Tuesday, May 24, 2016

The Most Important Corpses

I was on twitter today talking with some folks about what Canada might promise at the Warsaw Summit, with the focus on who is going to provide the troops for the four battalions that will be based in the Baltics and Poland.  The conversation went into a bunch of directions, so I had an epiphany while shopping--it is not about proximity or folks who have ties to the Baltics--it is about whose corpses would have the greatest international political relevance.

The basing of NATO troops in the East (the Eastern Front is what people are calling it) is all about two things: reassuring the allies and deterring Russia.  And, no, the forces to be deployed would not stop a Russian invasion.  Just like the old days, the point of the troops would be to serve as a tripwire--that any invasion of West Germany in the Cold War would almost automatically produce an American/West European response because any such invasion would kill Americans and Brits and Canadians and on and on.

Four battalions/one brigade is not a lot of troops and divided among four countries (Estonia, Latvia, Lithuania, Poland) means that there is actually not a very complicated force generation problem.  The current commitments thus far are one American battalion, one German, one British (I think), and one TBA.  Today's conversation was about Norway and Denmark possibly jointly providing the fourth, with, of course, other NATO countries sending smaller numbers to complement the bigger American, German, and British units. 

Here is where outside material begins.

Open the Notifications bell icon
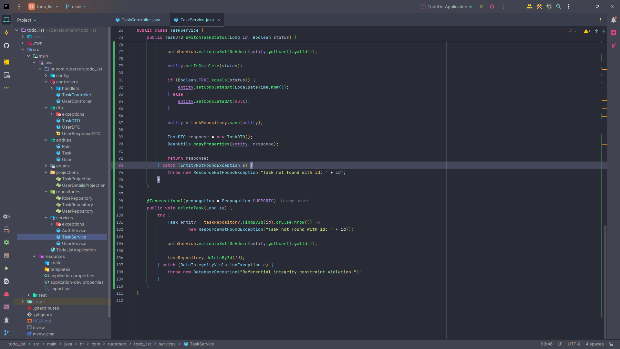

For me, going back to whose dead bodies are most important, I would like to see US, UK, Germany and France make the bigger commitments.  Why?  Three of those countries have nuclear weapons and all four are the major decision-makers at NATO.  France and Germany are often viewed as the most reluctant to assent to various decisions (France, which is always sensitive to the costs it pays; Germany, because it does not want to provoke Russia and has a bit of a history problem).  One could imagine a scenario where some NATO soldiers have been harmed, and then a decision has to be made at the North Atlantic Council (NATO's decision-making body).  Since there is no automaticity to Article V, we would want those countries who have the greatest heft and most likely tendency to block action to have a direct stake in the form of soldiers who are hit in the first wave.

Tying French and German hands as well as tying British and American hands would be important both to assure the Baltics AND to send a clear signal to Russia that an attack would lead to World War III via an uncertain but potentially uncontrollable process that starts with a Russian attack on territory held by Americans, Germans, Brits, French and others.  Italians?  Not so important?  Canadians?  Only important to those who study/pundit Canadian defence (guilty!). 

It is brutal but necessary to think in these terms--what would it take to deter Russia?  Which countries matter to Russia's decision-making?  How do we make the commitment to escalate credible?  Politicians are more likely to react if their soldiers have been harmed than if the soldiers of their allies have been harmed.  So, tripwire that has the usual major force contribution countries present and accounted for.